**Tasks to carry out**
[1] Quote the profile of Mehmet Ali Talat word for word, from its first line to its last.
[2] Please print the entries from the line with "Where should I click to: Open" up to and including the line with "click(318, 91)", unchanged.

**Passage to read**
By: EBR - Posted: Tuesday, April 19, 2005

Profile: Mehmet Ali Talat
Profile: Mehmet Ali Talat

Mehmet Ali Talat faces many problems as he takes over the presidency of the unrecognised Turkish Republic of Northern Cyprus.

High on the list is how to step out of the very considerable shadow cast by his predecessor, veteran Turkish Cypriot leader Rauf Denktash.
Mr Denktash, by virtue of his dominant position in Turkish Cypriot politics for more than half a century, is a hard act to follow.
But Mr Talat is by no means a carbon copy of his predecessor. Where Mr Denktash could bring a crowd to its feet by his emotive nationalist oratory, the new president is softly spoken - coming across as a reserved and reasonable politician.
As for political vision, the contrast is still greater.

Reunification
While Mr Denktash campaigned for northern Cyprus to be recognised as an independent state, Mr Talat wants to see Cyprus reunited, with the Turkish Cypriots joining their Greek Cypriot compatriots in the European Union.
Also, by eastern Mediterranean standards, Mr Talat is a youngster. Born in 1952 and raised in a farming family near the northern port of Kyrenia, he became involved in left-wing politics while studying at Ankara University in Turkey in the 1970s.

**Exercise inputs**
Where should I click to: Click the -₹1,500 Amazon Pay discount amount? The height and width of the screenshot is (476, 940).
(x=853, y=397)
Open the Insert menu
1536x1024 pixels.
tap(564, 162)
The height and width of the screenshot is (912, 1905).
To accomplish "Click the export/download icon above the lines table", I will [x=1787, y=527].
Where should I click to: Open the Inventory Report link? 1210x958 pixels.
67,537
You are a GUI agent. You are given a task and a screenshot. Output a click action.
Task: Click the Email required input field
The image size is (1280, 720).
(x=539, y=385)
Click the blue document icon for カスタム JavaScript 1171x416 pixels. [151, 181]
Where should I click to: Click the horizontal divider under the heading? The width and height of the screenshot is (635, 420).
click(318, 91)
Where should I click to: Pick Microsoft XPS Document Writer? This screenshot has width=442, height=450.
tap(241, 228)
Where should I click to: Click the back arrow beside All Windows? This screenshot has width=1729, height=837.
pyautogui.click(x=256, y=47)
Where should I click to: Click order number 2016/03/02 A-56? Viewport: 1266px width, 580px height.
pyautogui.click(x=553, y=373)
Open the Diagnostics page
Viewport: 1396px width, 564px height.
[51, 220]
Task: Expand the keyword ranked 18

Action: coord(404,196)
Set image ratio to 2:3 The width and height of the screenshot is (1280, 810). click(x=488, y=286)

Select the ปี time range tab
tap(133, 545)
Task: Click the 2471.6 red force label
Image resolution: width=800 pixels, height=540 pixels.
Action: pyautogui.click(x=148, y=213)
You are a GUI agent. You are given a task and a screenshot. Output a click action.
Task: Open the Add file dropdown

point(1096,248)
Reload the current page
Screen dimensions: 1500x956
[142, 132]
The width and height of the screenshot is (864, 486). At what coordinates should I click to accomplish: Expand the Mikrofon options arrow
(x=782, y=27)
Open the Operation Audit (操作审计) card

**Completed exercise**
[1]
By: EBR - Posted: Tuesday, April 19, 2005

Profile: Mehmet Ali Talat
Profile: Mehmet Ali Talat

Mehmet Ali Talat faces many problems as he takes over the presidency of the unrecognised Turkish Republic of Northern Cyprus.

High on the list is how to step out of the very considerable shadow cast by his predecessor, veteran Turkish Cypriot leader Rauf Denktash.
Mr Denktash, by virtue of his dominant position in Turkish Cypriot politics for more than half a century, is a hard act to follow.
But Mr Talat is by no means a carbon copy of his predecessor. Where Mr Denktash could bring a crowd to its feet by his emotive nationalist oratory, the new president is softly spoken - coming across as a reserved and reasonable politician.
As for political vision, the contrast is still greater.

Reunification
While Mr Denktash campaigned for northern Cyprus to be recognised as an independent state, Mr Talat wants to see Cyprus reunited, with the Turkish Cypriots joining their Greek Cypriot compatriots in the European Union.
Also, by eastern Mediterranean standards, Mr Talat is a youngster. Born in 1952 and raised in a farming family near the northern port of Kyrenia, he became involved in left-wing politics while studying at Ankara University in Turkey in the 1970s.

[2]
Where should I click to: Open the Inventory Report link? 1210x958 pixels.
67,537
You are a GUI agent. You are given a task and a screenshot. Output a click action.
Task: Click the Email required input field
The image size is (1280, 720).
(x=539, y=385)
Click the blue document icon for カスタム JavaScript 1171x416 pixels. [151, 181]
Where should I click to: Click the horizontal divider under the heading? The width and height of the screenshot is (635, 420).
click(318, 91)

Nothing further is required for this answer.